Click here to download the complete files for all steps in this tutorial.
In this step we show you have to configure territory mapping and from this, configure territory painting. Firstly, right-click on the Areas table in the tables list and select Edit table schema. Add a new column named Territory and set its type to be long. This column will hold the id of the territory each area is assigned to. Your schema should now appear as follows:
Select the Area table in the tables list, right click and from the Component wizard, select Show map and set the data adapter up as follows:
Ensure that you tick keep output windows synced. Note we have set the Territory field to be the source for both the colourKey and legendKey columns. The colourKey column generates a random colour based on the input value; by setting Territory as its source all building block polygons with the same territory will have the same colour. The legendKey field is used to determine the text shown in the legend; using this we can generate a map legend telling us which colour is used for which territory.
If you run the script by pressing the play button the map will appear with the postcode area building blocks coloured in the default colour (as no territory is set), as per the following screenshot:
In ODL Studio versions later than 1.0.0, the default colour is grey, not red.
Enter fill columns mode by clicking on the paint-pot icon on the toolbar at the top (see screenshot). The mouse icon should switch to the paint-pot icon and the fill columns panel should appear on the left. In the fill columns panel select Territory as the column to be filled and set the fill value as 1.
You will now paint some territories. Remember you can zoom into the map with the mouse wheel and move around to see different parts of the map. You can also make the map larger by resizing the window.
Place the mouse over the map area, left-click and drag a rectangle over a region containing a few postcode area polygons. When you release the mouse all polygons in the region will have their the Territory column set to 1. This makes their colour change - as we set the colourKey field to use the Territory field. You can also left-click on individual polygons to set their territory. Once you have decided which polygons should be in territory 1, change the fill value to 2 and then paint more areas to define territory 2. Also remember if you make a mistake when painting, you can always undo it.
In this manner, you can visually design territories simply by painting them on the map. If you need to navigate around the map whilst painting, remember you can use the cursor keys on your keyboard to navigate instead of switching the mouse mode back to pan and then back again to paint.
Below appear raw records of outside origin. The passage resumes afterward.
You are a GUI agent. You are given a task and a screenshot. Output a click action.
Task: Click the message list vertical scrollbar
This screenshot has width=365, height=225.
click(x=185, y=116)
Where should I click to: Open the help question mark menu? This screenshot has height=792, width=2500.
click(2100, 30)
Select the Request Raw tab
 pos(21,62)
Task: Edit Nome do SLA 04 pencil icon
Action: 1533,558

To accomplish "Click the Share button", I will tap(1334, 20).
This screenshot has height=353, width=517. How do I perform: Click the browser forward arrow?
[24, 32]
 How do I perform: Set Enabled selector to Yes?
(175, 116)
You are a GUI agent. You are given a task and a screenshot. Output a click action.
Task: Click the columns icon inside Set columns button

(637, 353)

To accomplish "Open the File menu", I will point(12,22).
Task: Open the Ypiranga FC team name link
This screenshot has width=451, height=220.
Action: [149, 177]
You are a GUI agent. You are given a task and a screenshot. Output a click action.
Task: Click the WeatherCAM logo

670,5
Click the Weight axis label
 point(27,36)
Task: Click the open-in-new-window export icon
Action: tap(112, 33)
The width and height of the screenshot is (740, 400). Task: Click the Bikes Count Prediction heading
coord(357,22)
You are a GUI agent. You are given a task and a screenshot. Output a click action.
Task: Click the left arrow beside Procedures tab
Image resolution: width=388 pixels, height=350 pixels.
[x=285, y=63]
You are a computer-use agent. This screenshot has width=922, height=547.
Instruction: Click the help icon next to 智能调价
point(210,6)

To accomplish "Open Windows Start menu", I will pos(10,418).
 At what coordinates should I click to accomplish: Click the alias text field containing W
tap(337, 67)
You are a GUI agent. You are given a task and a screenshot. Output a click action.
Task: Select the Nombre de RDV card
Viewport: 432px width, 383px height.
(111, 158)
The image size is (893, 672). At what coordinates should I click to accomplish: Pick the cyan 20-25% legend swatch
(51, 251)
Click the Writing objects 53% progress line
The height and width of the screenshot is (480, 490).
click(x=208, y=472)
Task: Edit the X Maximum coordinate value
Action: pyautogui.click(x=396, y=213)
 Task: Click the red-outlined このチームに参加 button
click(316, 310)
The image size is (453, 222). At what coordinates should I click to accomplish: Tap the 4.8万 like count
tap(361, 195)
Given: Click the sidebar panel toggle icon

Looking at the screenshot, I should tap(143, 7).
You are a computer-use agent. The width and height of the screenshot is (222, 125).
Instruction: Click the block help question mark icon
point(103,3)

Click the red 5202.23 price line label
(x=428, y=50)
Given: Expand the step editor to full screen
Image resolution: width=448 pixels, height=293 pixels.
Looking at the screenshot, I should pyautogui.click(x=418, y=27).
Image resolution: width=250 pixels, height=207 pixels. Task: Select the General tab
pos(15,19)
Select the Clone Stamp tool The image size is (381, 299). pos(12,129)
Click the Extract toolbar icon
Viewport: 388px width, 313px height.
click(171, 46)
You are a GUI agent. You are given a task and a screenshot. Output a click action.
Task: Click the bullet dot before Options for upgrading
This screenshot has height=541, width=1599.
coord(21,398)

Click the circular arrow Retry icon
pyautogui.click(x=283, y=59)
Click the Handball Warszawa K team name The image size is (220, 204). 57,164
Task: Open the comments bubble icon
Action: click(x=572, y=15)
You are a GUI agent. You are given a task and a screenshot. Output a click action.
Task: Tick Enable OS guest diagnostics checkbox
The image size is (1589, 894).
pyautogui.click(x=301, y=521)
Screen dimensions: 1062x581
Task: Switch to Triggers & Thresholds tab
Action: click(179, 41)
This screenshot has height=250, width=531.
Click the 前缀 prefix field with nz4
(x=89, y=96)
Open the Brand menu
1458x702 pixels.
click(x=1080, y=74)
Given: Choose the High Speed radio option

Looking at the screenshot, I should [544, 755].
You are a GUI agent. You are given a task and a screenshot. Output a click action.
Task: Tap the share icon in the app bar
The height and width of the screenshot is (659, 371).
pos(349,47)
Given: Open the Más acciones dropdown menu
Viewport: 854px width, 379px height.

The following screenshot shows a set of territories designed by painting them:
If you press the show map legend button a legend will appear showing which colours are used for which territory ids. From ODL Studio version 1.1.0 onwards, the legend control also allows you to zoom on a territory or choose which territories to show or hide.
We show you how to create detailed sales territory maps in the later steps, however if you want to quickly capture an image of your territories, you can simple (a) take a print screen of this map or (b) if you want a higher resolution or larger sales territory map image, press the camera button and then configure the image capture dialog.
When designing territories we also need to know various key figures such as amount of sales or workload per territory. We therefore configure two more components.
Select the Area table in the tables list, right click and from the Component wizard, select Query table (show table in ODL Studio versions 1.0.0 and later) and set the data adapter up as follows, ensuring that you tick keep output windows synced:
This adapter is configured to run a query similar to an SQL group-by query. Using this configuration:
If you press play on the script, a table will then appear showing the figures for each territory:
As you sorted by territory in the data adapter, territories are shown in the correct order in the output table.
As you ticked the keep output windows synced box, the numbers in this table will be updated whenever you paint a territory. Using the undo and redo buttons, try undoing and then redoing your painting to see these numbers change.
Select the Area table again, right-click and from the Component wizard select Barchart and in the dialog that appears, select Launch wizard ‘Barchart with 2 series’. The barchart script editor should now appear; set-up the data adapter up as follows, ensuring that you tick keep output windows synced:
A barchart expects an input category field (in our case, the territory) and one or more values to show for each category, which are passed to it as columns named Series1, Series2, etc… We set Sales to be our first series and Workload to be our second.
In the barchart configuration below the data adapter, we tell the barchart component (a) the titles for the X and Y axes and (b) the name of the two series. If we now press play, a barchart will appear showing sales and workload for each territory:
Using the barchart you can clearly see that in our example, territory 3 has both more sales and workload than the other territories. We can use the painting tool to move areas from one territory to another and the table and barchart will automatically update with the new figures. In this way we can manually balance the territory workload whilst simultaneously inspecting the territory shape and geographic distribution using the map.